How do I efficiently find pairs of strings in a list with low (Damerau-)Levenshtein distance?

Question

I currently contribute to a certain wiki database that currently has about 500000 entries. Some of these entries have keywords attached. Due to a previous lack of restrictions on the database, people have often misspelled keywords when typing them in, thus creating new, misspelled instances of already-existing keywords.

I'd like to look through the list of keywords to find these instances. However:

• The list is about 4500 keywords long, so manually checking is out.
• Many keywords are obscure, very technical, or named after people, so checking them against a dictionary isn't going to be much use.
• Since many keywords are obscure/very technical, this means they only occur on a few entries each in the entire database. By my estimate, about 80% of these keywords appear on fewer than 10 entries, and about half of the keywords appear on just one entry. So looking at keywords that appear on only a few entries (my initial thought, which is in part why I have these estimates) is still inefficient.

The only other solution I came up with is to scan the entire list for similar pairs of strings. Googling brought me to the Levenshtein distance and its relative, the Damerau-Levenshtein distance. While I could naively check every single pair (this is O(n^(2)m^(2)), where n is the number of keywords and m is the maximum length of the keyword), I was wondering if there were any more-suitable approaches before I code this up tomorrow.

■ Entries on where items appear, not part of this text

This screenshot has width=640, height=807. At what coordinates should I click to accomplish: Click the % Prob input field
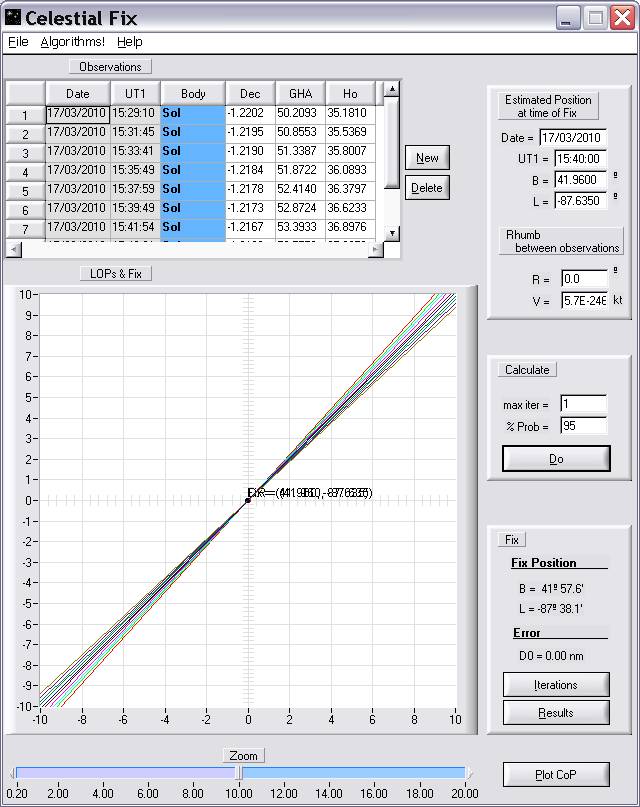(x=582, y=426)
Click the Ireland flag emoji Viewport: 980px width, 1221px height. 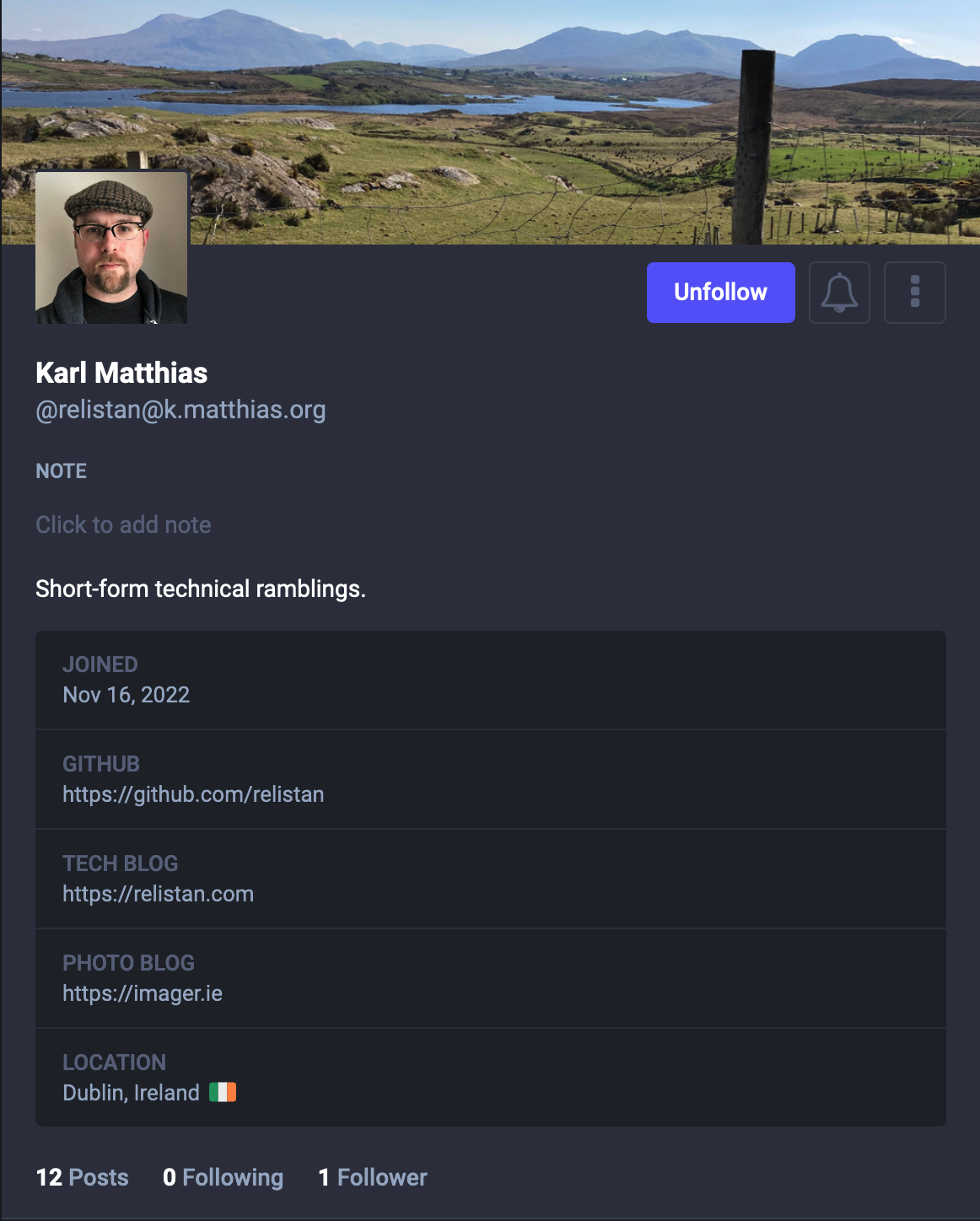pos(223,1093)
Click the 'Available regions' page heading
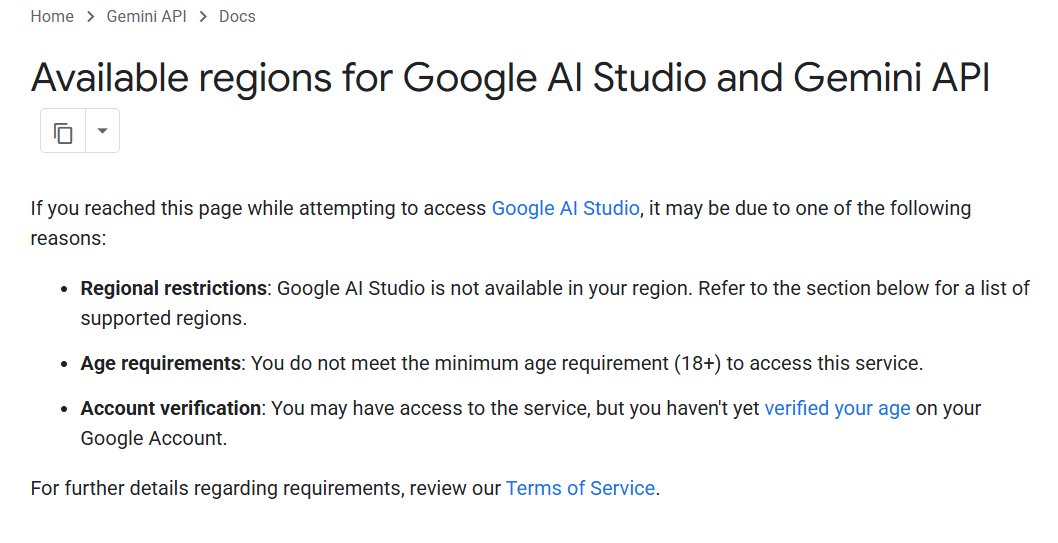Screen dimensions: 1058x543 510,77
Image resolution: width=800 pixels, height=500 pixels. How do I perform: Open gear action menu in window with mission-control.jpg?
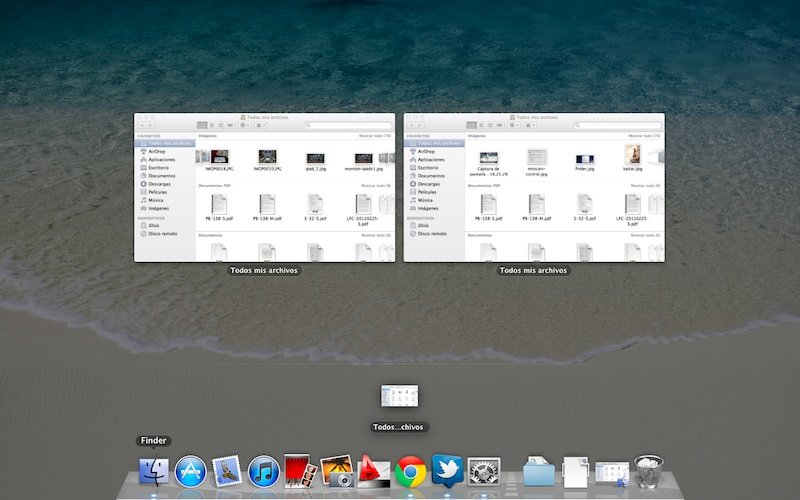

Since I suspect I'll need to run this many times, tinkering with the code to remove false positives, probably adding weights to some specific edits and removing weights from others, efficiency may be a problem.

This is a similar question to the one posed in this answer, but I couldn't immediately find an answer to it anywhere.

Obviously, any alternative approaches not involving the Levenshtein distance would be welcome too.

Answer 1

Random thought: Part of the problem is the Levenshtein computation, so maybe there's a simpler function that's conservative proxy, e.g. word-length. A slightly more complicated function is mapping each word into a 26 element vector reflecting counts of characters in word, then comparing vectors using euclidean distance.

Another random thought: Map the words into char. count vectors as above, then find clusters and only consider pairs in each cluster.

Answer 2

I suggest choosing some small number k (e.g., k = 3) and then mapping each keyword to the set of k-tuples it contains, e.g.:

Word: widget

3-tuples:
      wid
       idg
        dge
         get

You can then build a k-tuple index that maps any given k-tuple back to the list of keywords that contain it. This can be implemented as a hashtable, or as an array of 26^k elements. Intuitively, word pairs that have low Levenshtein distance will share a large fraction of k-tuples, so to find the approximate nearest neighbours of any given keyword S, it suffices to determine the constituent k-tuples for S, look up the corresponding lists from the index, and form the union of them.

Choosing higher k gives smaller lists to check, but can miss some matches; choosing k too low means you will spend a lot of time wading through false positives (keywords that share a k-tuple but are nevertheless dissimilar). A trick that is usually a win is to completely discard some of the most common k-tuples: e.g., a k-tuple that appears in 80% of the keywords is not very informative, and checking all those words for each of 80% of the words takes us back to essentially quadratic time.

Refinements of this approach are used in bioinformatics to quickly map DNA sequence reads to known reference genomic sequences.